More inclusion needed to be fit for 55

Brussels, 14 July 2021

The legislative package proposed by the European Commission includes welcome revisions but ends up laying down a technologically narrow pathway to reach the EU’s 2030 and 2050 climate targets. IOGP believes that the legislative process ahead is an opportunity to take a more inclusive and fact-based approach.

IOGP supports the EU’s 2050 climate neutrality target and calls for an inclusive set of enabling measures to reach it. The European oil & gas industry is actively engaged in all aspects of the transition and has the infrastructure, capital and skills to play an even bigger role going forward.

To reach climate neutrality by 2050, the EU needs a solid policy framework which is based on facts and brings stakeholders together. We fear some of the proposals would drive an artificial wedge between otherwise complementary solutions” says François-Régis Mouton, Regional Director Europe. “We call on co-legislators to embrace technological diversity and unleash its full potential for the benefit of all Europeans.

We welcome the Commission’s efforts to mobilize funding for breakthrough low-carbon technologies by doubling the Innovation Fund. The Commission should also be commended for its proposals to account for all CO2 transportation modes in the revised EU ETS Directive, and the introduction of Carbon Contracts for Difference to bridge the gap between the current carbon price and cost of CCUS deployment. This should be followed up by a comprehensive CCUS Strategy with one purpose: to scale up this key technology tenfold by 2030.

IOGP looks forward to the certification of low-carbon “blue” hydrogen in the upcoming Hydrogen and Gas Marked Decarbonisation package as confirmed by Commissioner Simson. We welcome Executive Vice President Timmermans’ call for alternative approaches that can deliver the same result.

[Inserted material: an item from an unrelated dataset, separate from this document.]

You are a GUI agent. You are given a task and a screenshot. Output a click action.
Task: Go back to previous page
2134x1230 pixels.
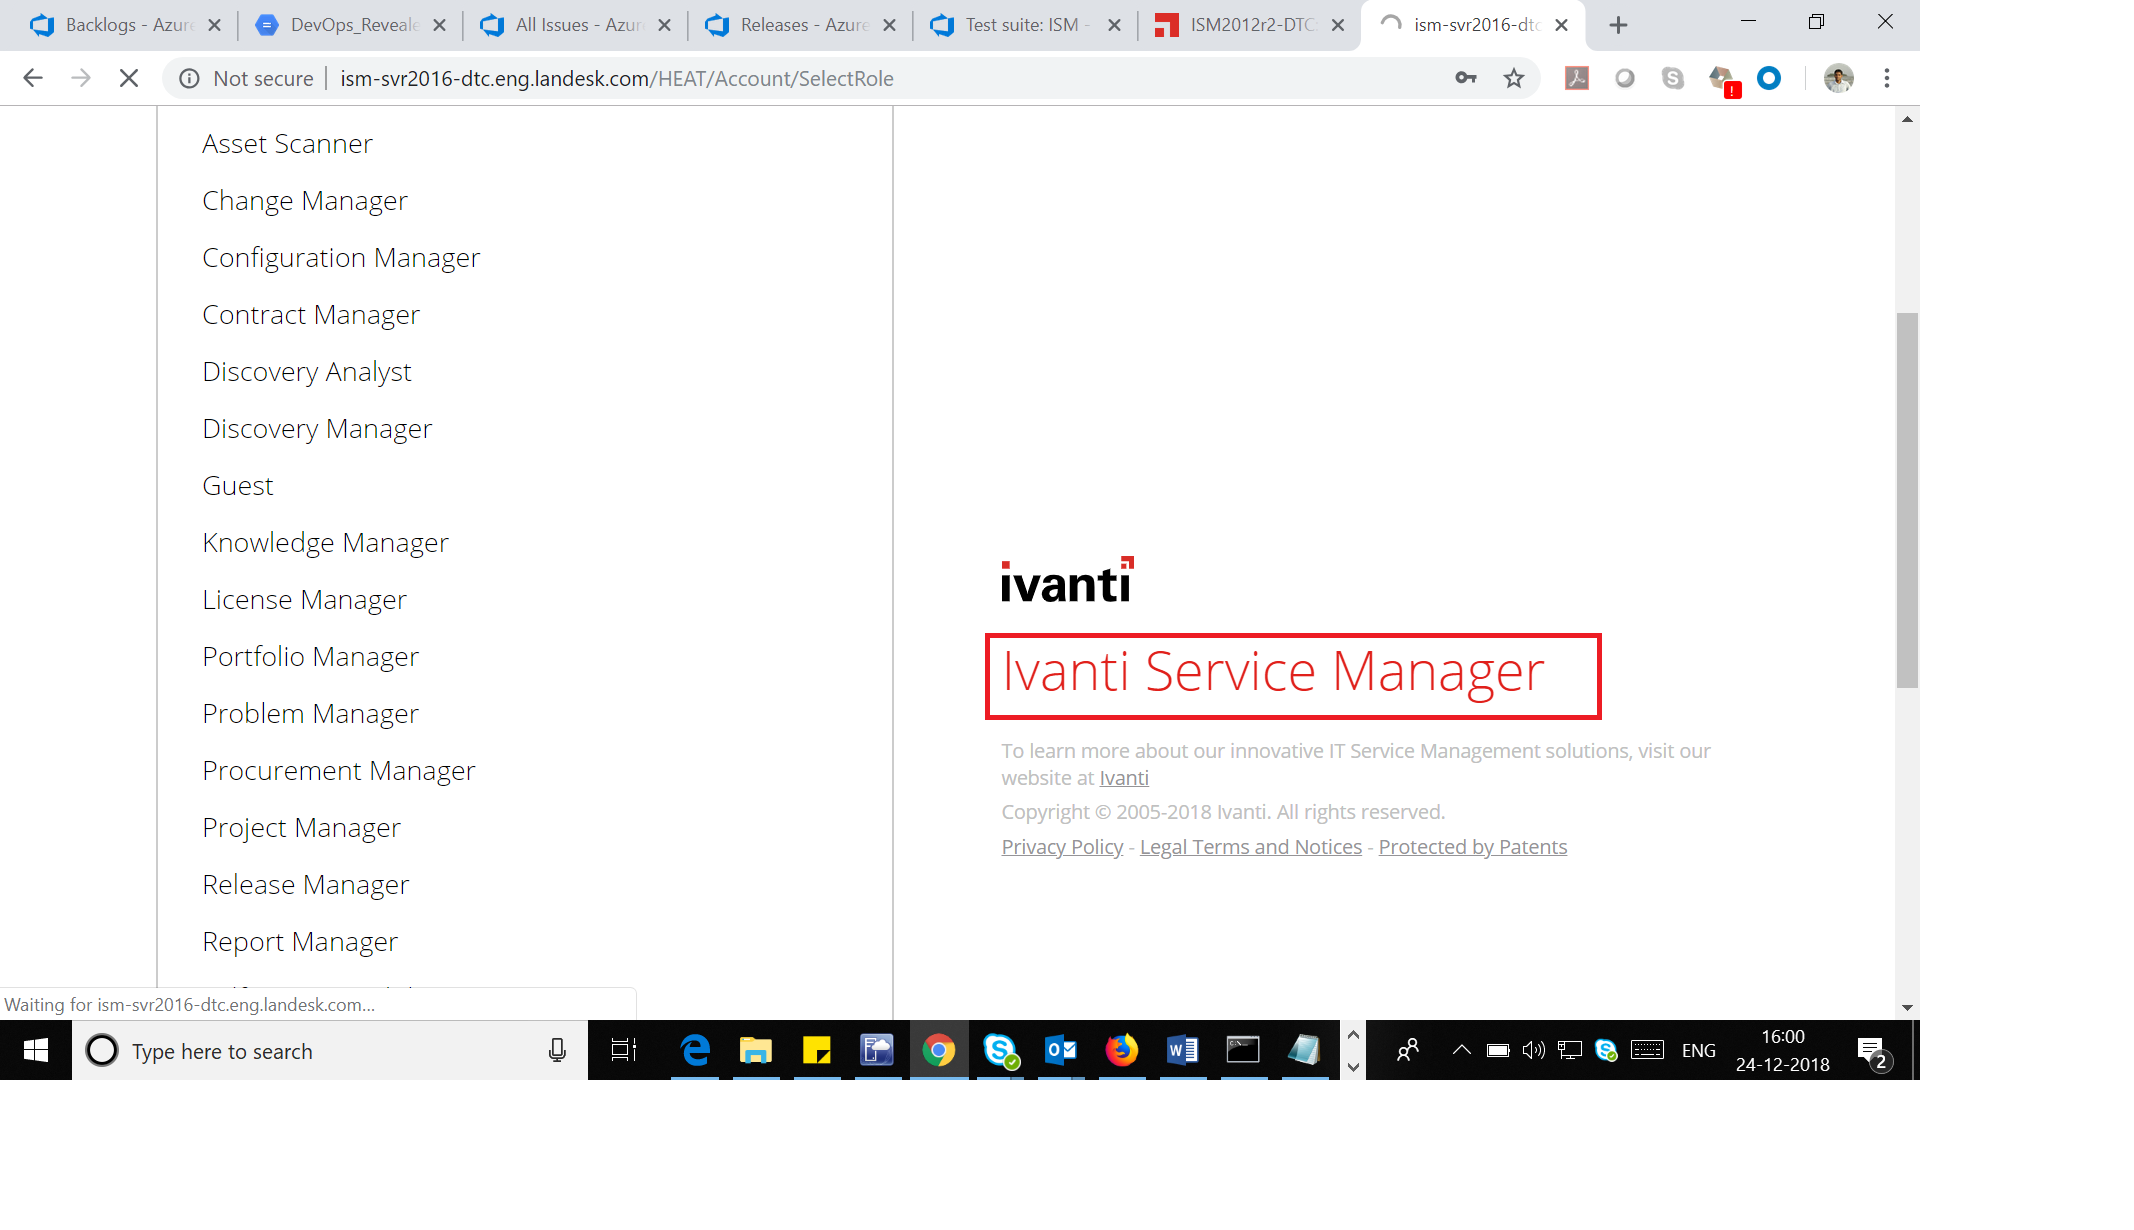[x=33, y=78]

The Hydrogen for Europe study clearly shows that a climate neutrality pathway allowing low-carbon hydrogen – and therefore CCS – to play their full role would save €2 trillion in investments and limit the impact on European citizens’ energy bills.

In the maritime sector, we call on co-legislators to recognize and secure the growing contribution of LNG in reducing CO2 and air pollutant emissions. In road transport, we deplore the lack of recognition of low-carbon fuels’ role.

IOGP is particularly concerned by provisions which would prevent Member States, industry and citizens from making smart use of natural gas to reduce their carbon footprint on the way to climate neutrality. These include proposals to exclude natural gas investments from the EU ETS Modernisation Fund, and the refusal to acknowledge natural gas-related energy efficiency gains under the Energy Efficiency Directive.

“We regret to see new barriers which would restrict access of industry to large-scale and efficient gas-based solutions, and limit the benefits to Europeans. This would put Europe on a narrow and more expensive pathway which may not be realistic from a technical or economic point of view. We must leave the door open to alternatives than can deliver the same results at a lower cost, while preserving our European way of life” says François-Régis Mouton.

We call on the European Parliament and the Council to use the months ahead to turn this set of proposals into inclusive and fact-based legislation and give everyone an equal opportunity to contribute to the EU’s energy transition.